Наверняка в этом списке кто-нибудь незаслуженно забыт, но всех и не перечислишь. Прогресс прорывался везде, во всех областях науки и техники. Вот только в космос не слетали…
Это «упущение» с лихвой окупила научная фантастика. С приходом века прогресса она заиграла всеми мыслимыми красками и оттенками — особенно это относится к ее космической ветви. Писателей словно подстегивало наитие, что не за горами век следующий, когда человечеству предстоит сделать едва ли не решающий шаг в своей эволюции. Шаг за пределы колыбели.
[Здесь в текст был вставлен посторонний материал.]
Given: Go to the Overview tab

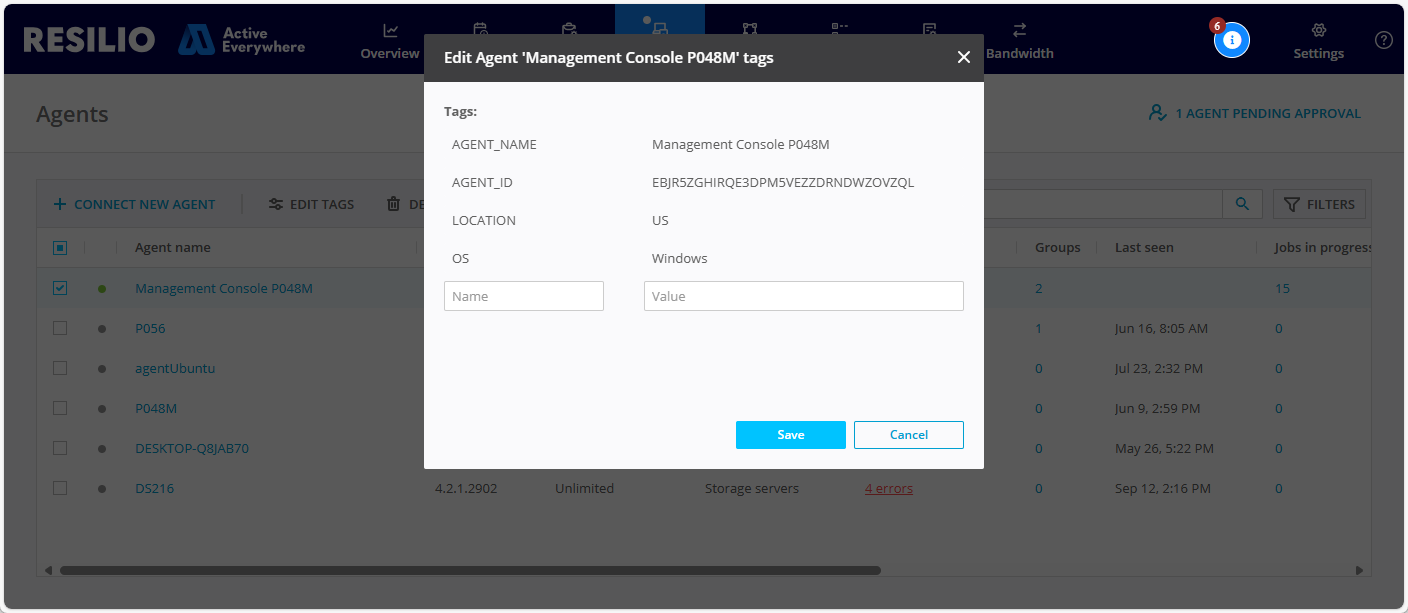Looking at the screenshot, I should (390, 41).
Что такое век для стереотипов массового сознания? Не мгновение, но и не вечность. А за этот, XIX, век предстояло полностью обжить космос в воображении, подготовить к нему человечество. «Космический ажиотаж» захватил всех — и ученых и поэтов. Рационалисты проигрывали варианты и анализировали возможные последствия, люди эмоционального склада, вслушиваясь в грядущие изменения, заглядывали в духовные бездны «внутреннего космоса», сопрягали его с внезапно открывшимся внешним. Впрочем, таких — и рациональных и эмоциональных — было еще немного, взор их был туманен, но опирались они на надежного поводыря — научную фантастику.
Мысль писателей-фантастов, подстегиваемая их недюжинным воображением, двигалась не плавно и не последовательно, а резкими, неожиданными скачками. Периоды затишья иногда затягивались, но зато за каждым прыжком открывалась бесконечность — бесконечность деталей и сюжетов, запретов и новых соблазнительных возможностей.
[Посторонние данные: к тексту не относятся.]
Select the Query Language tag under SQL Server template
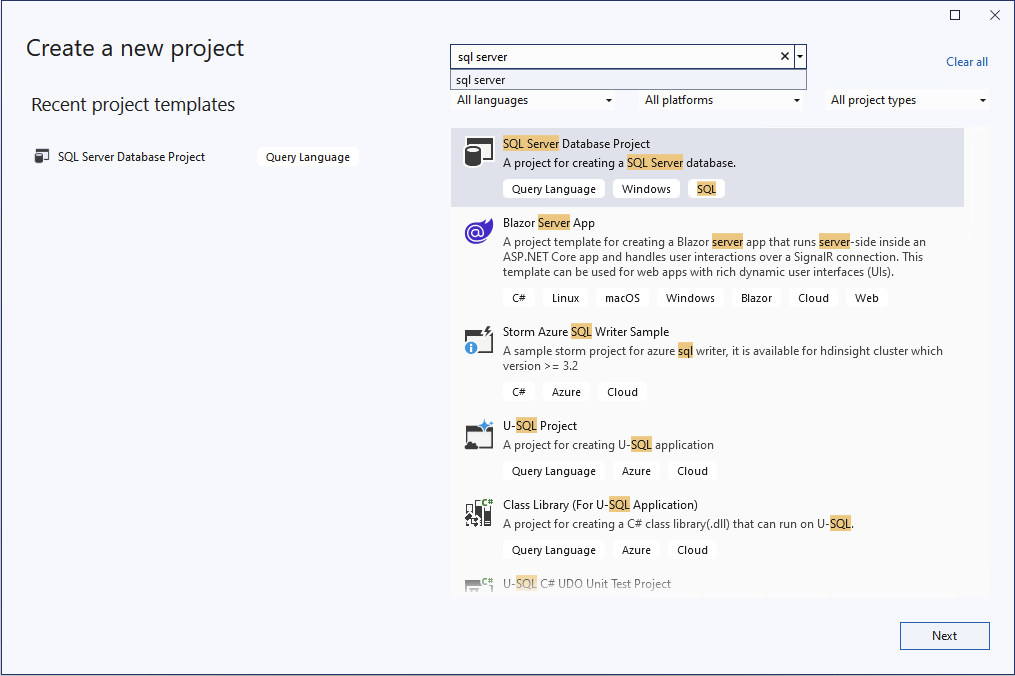1015x676 pixels. [x=554, y=188]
Одно из временных затиший пришлось как раз на начало XIX века.
Нельзя сказать, что научная фантастика этой поры отставала от бурно развивавшихся науки и техники. Фантасты продолжали идти «впереди», не собирались уступать и по темпам: только из-под пера английской писательницы Мэри Шелли в те годы вышли два романа, которым была уготована долгая и замечательная судьба — «Франкенштейн» (1818) и «Последний человек» (1825). От них ведут свое начало популярнейшие темы современной фантастики — «человек и робот» и «цивилизация перед лицом катастрофы». А вот космическая волна на время утихла. Хотя ни для кого не было секретом, что то было затишье перед решающим штурмом.
В эти годы почувствовалась усталость от космоса. Парадоксально, но факт: космические путешествия в фантастических произведениях исчислялись «всего лишь» десятками, а читатель устал. Еще были преждевременны слова о том, что книжный рынок затоплен космической фантастикой, но… романов год от года становилось все больше, неизбежных сюжетных повторов — тоже; к космическим чудесам стали потихоньку привыкать.
Кроме того, следует обратить внимание и на другой факт.
До сих пор книги, о которых шла речь, заслуживали лишь упоминания и пересказа, а ни в коем случае не прочтения (редкие исключения не в счет).
Какими бы интересными ни были высказанные в них идеи, дальше идей дело обычно не шло. Судьба книг подтвердила это со всей наглядностью: потребовался труд не одного десятка современны исследователей, чтобы выудить из безвестности запылившиеся фолианты. Тяжкий труд — промывать тонны песка и ила ради нескольких крупиц золотого песка, тех самых удивительных идей, о которых мы сообщаем лишь парой строчек!
Ясно, что такой количественный рост романов «про космос» рано или поздно должен был привести к какому-то качественному повороту. Либо космической фантастике было суждено умереть, как следует и не родившись, либо…
Не только космическая — вообще вся фантастическая литература ждала своего доброго гения, художника, который сопряг бы ее окончательно с большой литературой. Или привлек бы к ней теперь уже миллионы читателей, сделал бы в лучшем смысле слова массовой, заразив сердца молодых романтиков мечтой.
Одним таким добрым гением стал для нее Эдгар По, другим — Жюль Берн, оставившие свой след — и значительный! — ив космической фантастике.